Linear Regression

Regression is about learning to predict a set of output (dependent) variables as a function of input (independent) variables.

Consider the inputs to be of form $<x_i, y_i>$. Attributes of $x$ are (non-linear) functions $\phi$ which operate on $x$. The form of the equation that linear regression optimizes is:

$$ Y = \sum_{i=1}^n w_i\phi_i(x) + b = W^T\Phi(x) + b $$

Where $\Phi$ is a vector of all attributes, and $W$ of all weights.

Do note that $b$ can be dropped by defining $\widetilde{w}, \widetilde{\Phi}$ with one additional element being $b$ and $1$ respectively.

Linear regression is linear in terms of weights and attributes, and (generally) non-linear in terms of $x$ owing to $\Phi$.

For example, $\phi_1$ could be the date of investment, $\phi_2$ could be value of investment and so on.

There are general classes of basis functions, such as:

  • Radial Basis function
  • Wavelet function
  • Fourier Basis

Formal Notation

Dataset $\mathcal{D} = <x_1, y_1> \ldots <x_m, y_m>$

Attribute/basis functions $\phi_i$, and the general class of basis $\Phi$ is given as shown below. Do note that we have redefined the value of $\Phi$ now, and we shall be using this definition from here on.

$$\Phi = \begin{bmatrix} \phi_1(x_1) & \phi_2(x_1) & \ldots & \phi_p(x_1) \\ \vdots & & & \\ \phi_1(x_m) & \phi_2(x_m) & \ldots & \phi_p(x_m) \\ \end{bmatrix}$$

With the above redefinition, the linear equation for a given $W$ becomes $Y = \Phi W$.

General regression would be to find $\hat{f}$ such that;

$$\hat{f} = \min_{f\in\mathcal{F}} E(f, D)$$

Parameterized Regression is a bit more complex as it involves the optimization of weights in the above definition for a given $f(\phi(x), w, b)$ for minimizing error.

$$ w^*, b^* = \min_{w,b} \left[ E(f(\phi(x), w, b), D) \right] $$

The error function determines the type of regression. Some examples are given below. These will be discussed later in the course.

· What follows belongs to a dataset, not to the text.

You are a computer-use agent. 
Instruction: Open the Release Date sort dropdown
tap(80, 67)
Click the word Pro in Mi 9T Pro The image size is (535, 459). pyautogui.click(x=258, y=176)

  • Least Squares Regression
  • Ridge Regression
  • Logistic Regression

Least Square Solution

Formally, the solution is given by:

$$w^*, b^* = \min_{w,b} \sum_{j=1}^m \left( \left( \sum_{i=1}^p w_i\phi_i(x_j) + b - y_j \right)^2 \right) $$

If the “true” relation between $X$ and $Y$ was linear in nature, then 0 error is attainable. That is, $y = \Phi W$ exists, or Y belongs to the column space of Phi. We can just solve linear equations to get the optimal value of $W$.

If $Y$ is not in the column space of $\Phi$, the closed form solution for optimal weights $W^*$ is given by:

$$W^* = \left(\Phi^T\Phi\right)^{-1}\Phi^TY$$

Do note that $\Phi^T\Phi$ is invertible iff it has full column rank. That is:

  • All columns are linearly independent of each other
  • The columns are not data driven

It can be proven that Gradient Descent converges to the same solution as well.